Parkinson’s disease (PD) is the most common movement disorder and is characterized by neuronal loss and the presence of Lewy bodies in dopaminergic neurons of the substantia nigra pars compacta. PD is a chronic, progressive, and irreversible neurodegenerative disorder associated with the selective loss of dopaminergic neurons. Initially described in an Ayurvedic medical treatise and Galen’s writings, and later by James Parkinson in 1817, the most common symptoms of PD are resting tremors, abnormal posture and gait, and muscle rigidity. Approximately 1 million people are living with PD in the United States and worldwide estimates are between 7 and 10 million. Approximately 5-10% of PD cases are genetic, while the vast majority are sporadic and idiopathic. Mutations in genes such as SNCA, GBA, PRKN, PINK1, DJ-1 and LRRK2 along with environmental factors such as pesticides, gut-bacteria and metal toxicity have been associated with PD. The vast array of possible causes paired with the variance of appearance and rate of progression make the disease difficult to diagnose and study both at a clinical and molecular level. Perhaps the most studied protein in the field of PD is alpha-synuclein (a-syn). Indeed, the interest in the protein was sparked in 1997 by the finding that an alanine to threonine substitution (A53T) in a-syn co-segregated with PD subjects. Both genetic lesions in a-syn and the intrinsic accumulation of the protein in neurons are associated with early- and late-onset PD. A neuropathological hallmark of PD is the presence of insoluble intra-neuronal protein aggregates called Lewy Bodies (LB) which are highly enriched in a-syn. A-syn is an intrinsically disordered and natively unfolded protein with a theoretical size of 14 kDa, which has the propensity to form higher order multimers.

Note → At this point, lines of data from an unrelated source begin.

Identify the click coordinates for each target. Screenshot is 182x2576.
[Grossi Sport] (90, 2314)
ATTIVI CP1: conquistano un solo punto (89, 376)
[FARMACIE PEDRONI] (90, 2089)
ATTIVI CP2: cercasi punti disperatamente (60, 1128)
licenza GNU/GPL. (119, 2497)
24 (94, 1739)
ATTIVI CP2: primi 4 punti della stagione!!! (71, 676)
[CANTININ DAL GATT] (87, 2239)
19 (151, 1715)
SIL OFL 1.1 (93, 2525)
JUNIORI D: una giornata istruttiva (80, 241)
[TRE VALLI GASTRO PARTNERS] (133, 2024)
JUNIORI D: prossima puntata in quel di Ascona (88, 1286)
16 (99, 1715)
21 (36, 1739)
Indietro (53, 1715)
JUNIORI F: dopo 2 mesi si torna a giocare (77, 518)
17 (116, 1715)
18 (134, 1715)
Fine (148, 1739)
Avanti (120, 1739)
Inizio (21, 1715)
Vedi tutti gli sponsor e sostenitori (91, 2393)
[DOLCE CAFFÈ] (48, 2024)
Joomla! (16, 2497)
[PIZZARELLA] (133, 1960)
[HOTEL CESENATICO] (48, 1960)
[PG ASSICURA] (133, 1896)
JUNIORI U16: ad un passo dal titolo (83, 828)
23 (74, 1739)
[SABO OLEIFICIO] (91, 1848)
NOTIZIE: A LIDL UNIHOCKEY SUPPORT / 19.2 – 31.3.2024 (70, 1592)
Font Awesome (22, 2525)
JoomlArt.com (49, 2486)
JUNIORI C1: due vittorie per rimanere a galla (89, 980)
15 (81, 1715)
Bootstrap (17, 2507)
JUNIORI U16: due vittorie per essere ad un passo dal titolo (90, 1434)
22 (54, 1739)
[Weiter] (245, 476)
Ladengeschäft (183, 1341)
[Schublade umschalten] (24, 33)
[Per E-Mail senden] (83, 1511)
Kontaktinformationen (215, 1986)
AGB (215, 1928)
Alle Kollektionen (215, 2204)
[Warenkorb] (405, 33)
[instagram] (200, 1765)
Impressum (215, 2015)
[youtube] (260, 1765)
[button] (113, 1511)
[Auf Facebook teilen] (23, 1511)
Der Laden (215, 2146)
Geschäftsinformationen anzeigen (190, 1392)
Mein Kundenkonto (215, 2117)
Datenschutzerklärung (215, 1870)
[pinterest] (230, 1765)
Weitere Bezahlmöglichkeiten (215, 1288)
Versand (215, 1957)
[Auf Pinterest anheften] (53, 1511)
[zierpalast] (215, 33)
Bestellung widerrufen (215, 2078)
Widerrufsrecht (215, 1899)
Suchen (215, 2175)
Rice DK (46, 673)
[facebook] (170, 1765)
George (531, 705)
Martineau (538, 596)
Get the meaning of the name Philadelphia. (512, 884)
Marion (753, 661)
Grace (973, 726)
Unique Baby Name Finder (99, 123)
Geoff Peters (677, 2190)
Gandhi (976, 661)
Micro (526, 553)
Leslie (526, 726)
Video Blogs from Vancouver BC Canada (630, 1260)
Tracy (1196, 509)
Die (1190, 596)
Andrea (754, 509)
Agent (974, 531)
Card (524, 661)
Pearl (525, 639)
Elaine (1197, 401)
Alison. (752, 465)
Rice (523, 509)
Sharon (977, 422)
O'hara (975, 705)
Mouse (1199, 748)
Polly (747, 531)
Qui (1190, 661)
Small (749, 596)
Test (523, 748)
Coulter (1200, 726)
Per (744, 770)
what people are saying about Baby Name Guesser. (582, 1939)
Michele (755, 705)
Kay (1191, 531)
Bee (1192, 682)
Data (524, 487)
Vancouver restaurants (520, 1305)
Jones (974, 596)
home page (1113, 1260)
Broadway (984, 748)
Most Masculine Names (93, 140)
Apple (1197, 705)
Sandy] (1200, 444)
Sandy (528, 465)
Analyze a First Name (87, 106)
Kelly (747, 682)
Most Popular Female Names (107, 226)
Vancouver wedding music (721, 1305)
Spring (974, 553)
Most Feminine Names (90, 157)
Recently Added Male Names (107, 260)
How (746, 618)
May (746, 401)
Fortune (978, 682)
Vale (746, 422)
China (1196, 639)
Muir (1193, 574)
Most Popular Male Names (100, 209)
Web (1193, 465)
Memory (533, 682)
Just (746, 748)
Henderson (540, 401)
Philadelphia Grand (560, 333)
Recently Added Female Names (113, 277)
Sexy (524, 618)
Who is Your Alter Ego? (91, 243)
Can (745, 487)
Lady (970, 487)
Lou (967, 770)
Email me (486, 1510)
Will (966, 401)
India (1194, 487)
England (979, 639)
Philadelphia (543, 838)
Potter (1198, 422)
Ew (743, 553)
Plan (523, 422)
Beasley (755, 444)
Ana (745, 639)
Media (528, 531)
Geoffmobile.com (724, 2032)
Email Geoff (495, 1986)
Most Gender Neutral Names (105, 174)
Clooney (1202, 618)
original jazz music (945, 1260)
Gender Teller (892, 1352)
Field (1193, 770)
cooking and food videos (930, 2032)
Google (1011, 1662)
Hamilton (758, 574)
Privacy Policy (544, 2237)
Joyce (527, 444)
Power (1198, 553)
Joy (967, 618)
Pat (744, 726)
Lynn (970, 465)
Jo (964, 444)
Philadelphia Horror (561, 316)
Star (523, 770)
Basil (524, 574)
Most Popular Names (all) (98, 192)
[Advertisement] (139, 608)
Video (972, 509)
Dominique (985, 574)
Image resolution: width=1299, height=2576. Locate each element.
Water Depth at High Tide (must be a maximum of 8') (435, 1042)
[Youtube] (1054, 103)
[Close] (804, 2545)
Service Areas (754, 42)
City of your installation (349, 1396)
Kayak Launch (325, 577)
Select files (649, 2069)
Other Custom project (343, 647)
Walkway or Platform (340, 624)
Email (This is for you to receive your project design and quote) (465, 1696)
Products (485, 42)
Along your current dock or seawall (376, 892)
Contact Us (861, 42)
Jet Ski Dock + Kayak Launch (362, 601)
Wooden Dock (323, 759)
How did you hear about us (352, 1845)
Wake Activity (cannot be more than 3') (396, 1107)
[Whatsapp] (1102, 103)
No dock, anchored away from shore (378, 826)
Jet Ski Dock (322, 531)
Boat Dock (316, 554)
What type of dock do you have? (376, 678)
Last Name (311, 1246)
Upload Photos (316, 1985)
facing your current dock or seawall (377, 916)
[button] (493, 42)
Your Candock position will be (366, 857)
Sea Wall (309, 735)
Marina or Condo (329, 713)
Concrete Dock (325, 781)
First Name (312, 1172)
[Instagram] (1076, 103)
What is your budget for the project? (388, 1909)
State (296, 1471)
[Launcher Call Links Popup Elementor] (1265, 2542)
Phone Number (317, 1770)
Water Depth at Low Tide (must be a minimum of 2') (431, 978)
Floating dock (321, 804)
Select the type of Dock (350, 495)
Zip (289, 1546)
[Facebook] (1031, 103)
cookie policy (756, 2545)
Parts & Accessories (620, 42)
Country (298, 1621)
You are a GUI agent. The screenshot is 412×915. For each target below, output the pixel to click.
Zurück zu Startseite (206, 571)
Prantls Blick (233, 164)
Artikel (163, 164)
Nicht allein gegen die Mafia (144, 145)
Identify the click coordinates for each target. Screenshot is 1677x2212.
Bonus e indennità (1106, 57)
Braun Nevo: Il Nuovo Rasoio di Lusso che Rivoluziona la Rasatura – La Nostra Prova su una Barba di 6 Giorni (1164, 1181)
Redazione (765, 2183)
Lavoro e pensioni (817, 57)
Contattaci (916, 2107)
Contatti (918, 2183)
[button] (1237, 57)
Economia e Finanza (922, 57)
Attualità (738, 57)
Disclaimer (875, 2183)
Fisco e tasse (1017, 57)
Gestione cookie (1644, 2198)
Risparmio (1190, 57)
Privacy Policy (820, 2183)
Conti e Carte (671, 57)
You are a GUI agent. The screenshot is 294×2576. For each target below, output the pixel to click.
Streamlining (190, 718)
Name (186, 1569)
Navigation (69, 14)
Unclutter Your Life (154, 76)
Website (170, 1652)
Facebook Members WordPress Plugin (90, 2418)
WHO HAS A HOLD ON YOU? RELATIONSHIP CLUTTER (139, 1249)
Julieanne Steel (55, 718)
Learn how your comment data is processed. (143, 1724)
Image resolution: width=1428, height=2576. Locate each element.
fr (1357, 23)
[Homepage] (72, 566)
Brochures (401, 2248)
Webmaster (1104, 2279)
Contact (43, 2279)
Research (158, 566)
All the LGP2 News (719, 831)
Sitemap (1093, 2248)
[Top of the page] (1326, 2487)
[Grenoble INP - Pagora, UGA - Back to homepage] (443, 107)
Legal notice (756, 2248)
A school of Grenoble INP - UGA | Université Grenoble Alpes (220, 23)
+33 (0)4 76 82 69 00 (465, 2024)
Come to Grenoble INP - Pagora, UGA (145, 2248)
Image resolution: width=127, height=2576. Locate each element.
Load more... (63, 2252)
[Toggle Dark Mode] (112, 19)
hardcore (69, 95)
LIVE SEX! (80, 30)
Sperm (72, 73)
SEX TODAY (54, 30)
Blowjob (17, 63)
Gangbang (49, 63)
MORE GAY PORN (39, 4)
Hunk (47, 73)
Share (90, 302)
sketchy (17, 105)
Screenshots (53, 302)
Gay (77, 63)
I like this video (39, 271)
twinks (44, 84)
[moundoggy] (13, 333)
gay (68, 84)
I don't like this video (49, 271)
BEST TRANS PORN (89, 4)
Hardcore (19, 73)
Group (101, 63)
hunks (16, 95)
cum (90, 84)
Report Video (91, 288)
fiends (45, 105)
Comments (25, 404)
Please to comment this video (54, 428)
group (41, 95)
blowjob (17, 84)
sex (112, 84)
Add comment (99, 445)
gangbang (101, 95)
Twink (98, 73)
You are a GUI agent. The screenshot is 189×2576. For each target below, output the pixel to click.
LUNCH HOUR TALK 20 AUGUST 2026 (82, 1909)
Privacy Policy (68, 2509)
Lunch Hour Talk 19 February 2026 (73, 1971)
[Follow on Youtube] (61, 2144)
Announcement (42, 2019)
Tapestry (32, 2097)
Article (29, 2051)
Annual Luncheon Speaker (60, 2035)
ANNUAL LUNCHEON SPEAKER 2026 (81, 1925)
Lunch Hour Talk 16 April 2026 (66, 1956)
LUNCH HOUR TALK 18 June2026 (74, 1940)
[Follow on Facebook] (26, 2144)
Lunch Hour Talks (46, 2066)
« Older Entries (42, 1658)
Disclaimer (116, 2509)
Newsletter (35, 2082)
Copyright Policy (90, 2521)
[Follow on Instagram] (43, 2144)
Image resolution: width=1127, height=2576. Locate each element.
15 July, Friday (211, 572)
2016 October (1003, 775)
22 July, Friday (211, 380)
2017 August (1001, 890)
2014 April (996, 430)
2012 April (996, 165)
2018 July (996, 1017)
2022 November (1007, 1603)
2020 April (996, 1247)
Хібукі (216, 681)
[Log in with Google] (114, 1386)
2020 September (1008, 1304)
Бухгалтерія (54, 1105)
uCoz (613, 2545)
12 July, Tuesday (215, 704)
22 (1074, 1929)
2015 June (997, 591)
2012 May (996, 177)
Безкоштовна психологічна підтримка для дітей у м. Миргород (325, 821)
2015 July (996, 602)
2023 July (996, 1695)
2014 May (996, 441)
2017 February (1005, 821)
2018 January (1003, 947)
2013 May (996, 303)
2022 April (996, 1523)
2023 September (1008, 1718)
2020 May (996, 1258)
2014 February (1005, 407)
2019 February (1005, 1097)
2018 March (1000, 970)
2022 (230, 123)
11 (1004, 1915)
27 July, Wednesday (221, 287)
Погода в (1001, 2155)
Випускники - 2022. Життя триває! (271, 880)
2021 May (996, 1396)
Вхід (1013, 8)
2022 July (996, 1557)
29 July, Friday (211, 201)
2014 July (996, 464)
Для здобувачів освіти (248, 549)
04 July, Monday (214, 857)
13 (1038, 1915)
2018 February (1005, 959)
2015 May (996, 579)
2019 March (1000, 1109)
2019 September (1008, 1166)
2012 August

Although the genetics of SNCA/a-syn are well known, the physiological function of a-syn is largely unknown as is its ability to influence neurodegeneration and cell death in PD. It has been suggested that a-syn may represent a prime target for future diagnostic and therapeutic intervention strategies. However, to further this notion, it will be important to understand the aggregation dynamics of a-syn and how intermediate a-syn multimers may indeed positively and/or negatively impact the death of neurons in PD.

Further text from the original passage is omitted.